Stored data entries:
== Segment start ==

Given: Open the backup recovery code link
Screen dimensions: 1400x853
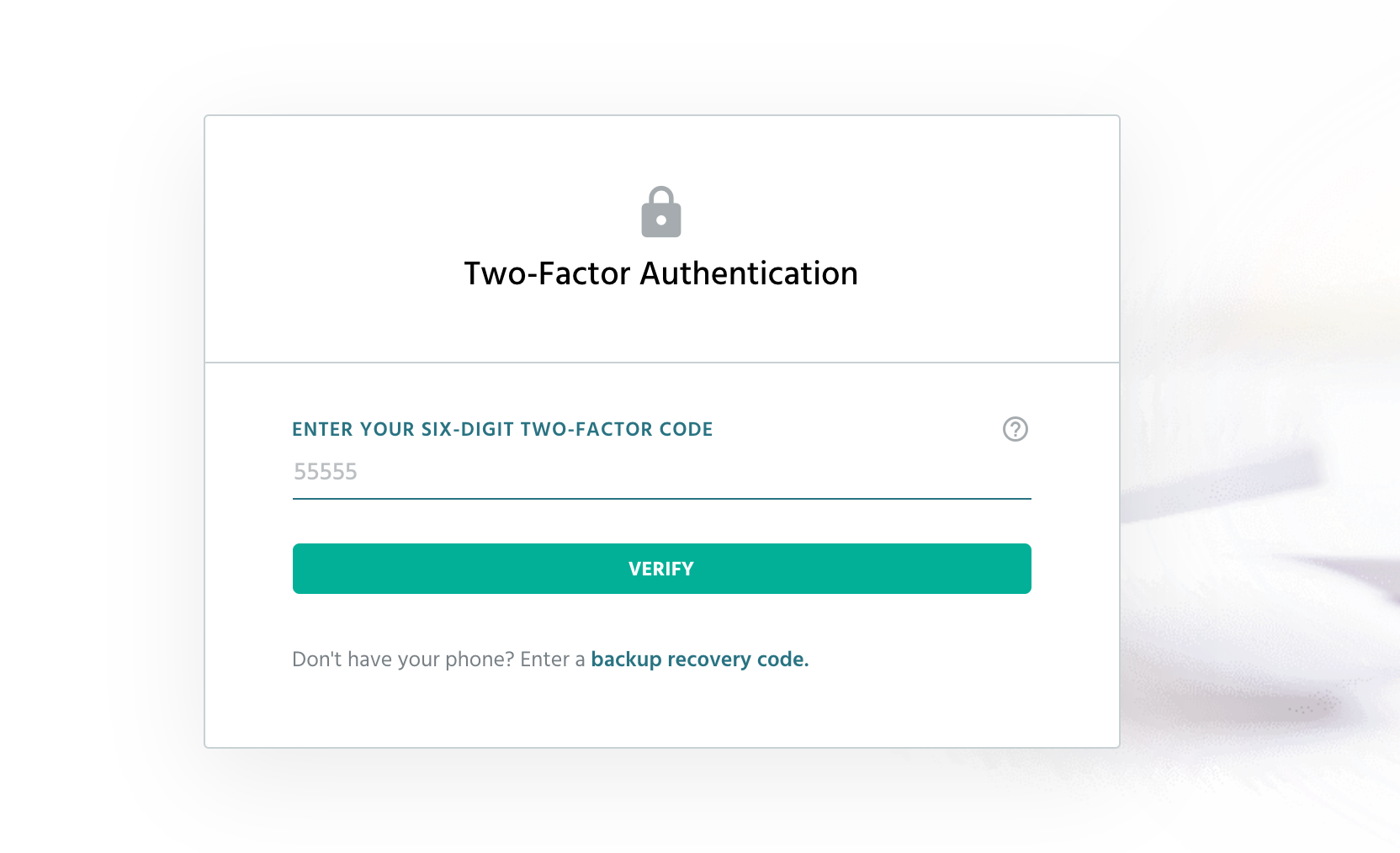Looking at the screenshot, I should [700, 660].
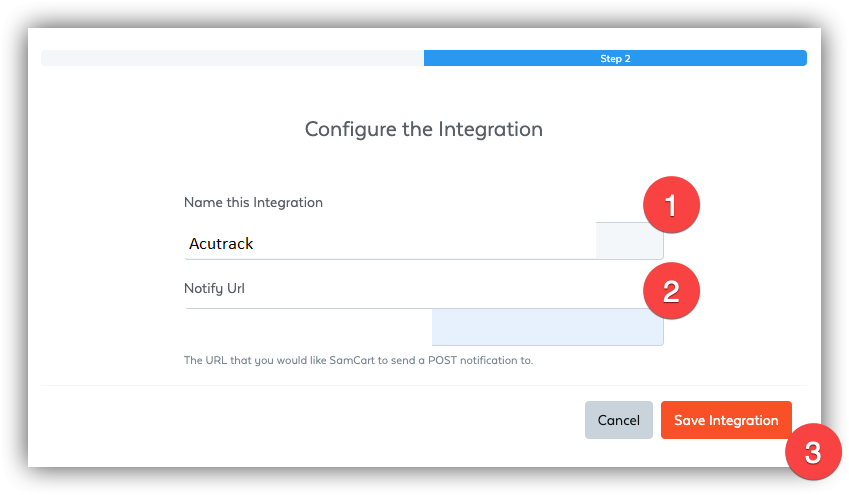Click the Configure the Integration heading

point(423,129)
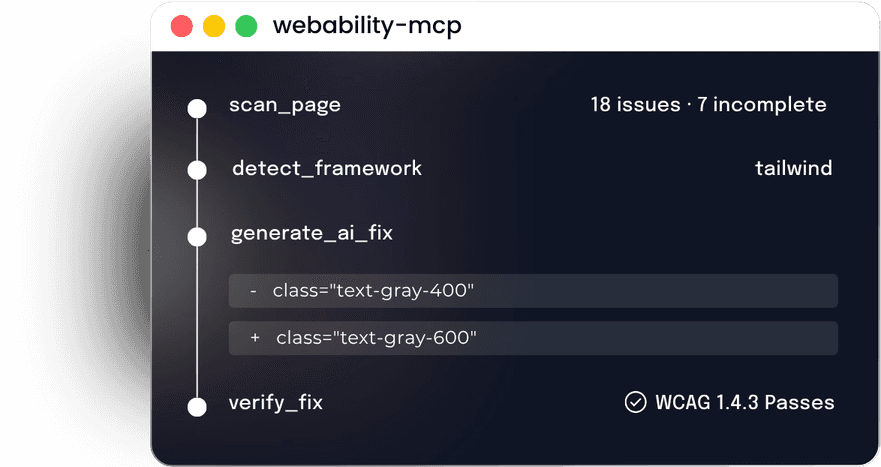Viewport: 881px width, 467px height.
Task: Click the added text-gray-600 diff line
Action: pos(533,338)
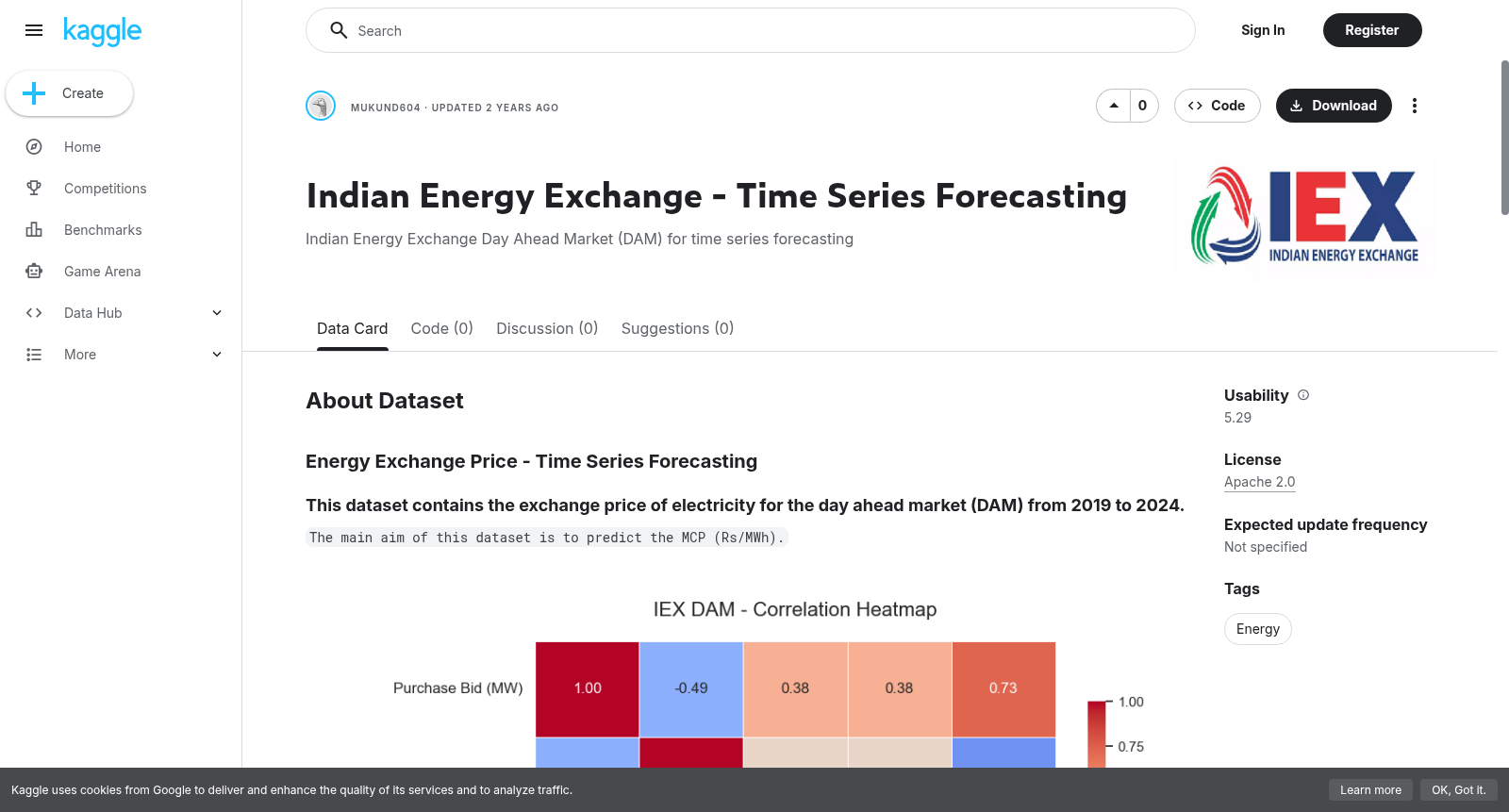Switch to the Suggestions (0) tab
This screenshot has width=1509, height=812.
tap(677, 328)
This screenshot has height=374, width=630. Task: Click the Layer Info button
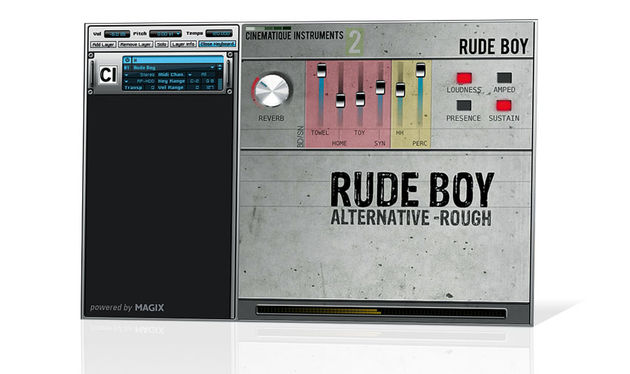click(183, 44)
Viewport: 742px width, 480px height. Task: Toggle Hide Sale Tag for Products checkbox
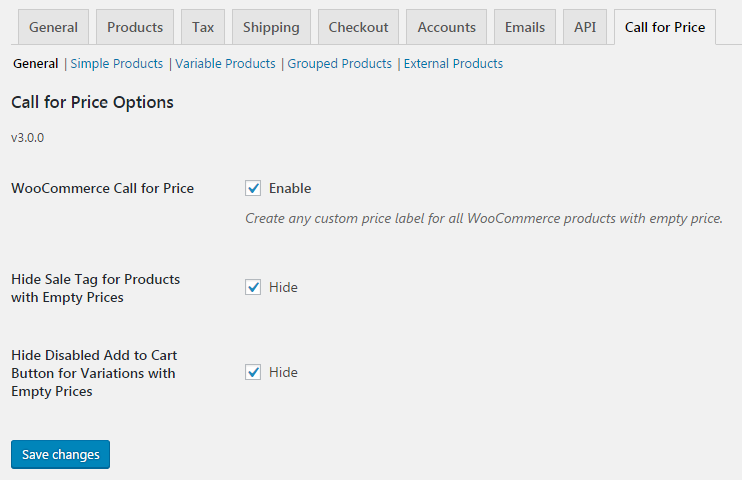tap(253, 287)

== Segment end ==

Only the lines from the line holding "This screenshot has height=374, width=630." through the last line above belong in the answer, repeated exactly; the pictures do not.

§ **RESULT BELOW**
This screenshot has height=374, width=630. Task: Click the Layer Info button
click(183, 44)
Viewport: 742px width, 480px height. Task: Toggle Hide Sale Tag for Products checkbox
tap(253, 287)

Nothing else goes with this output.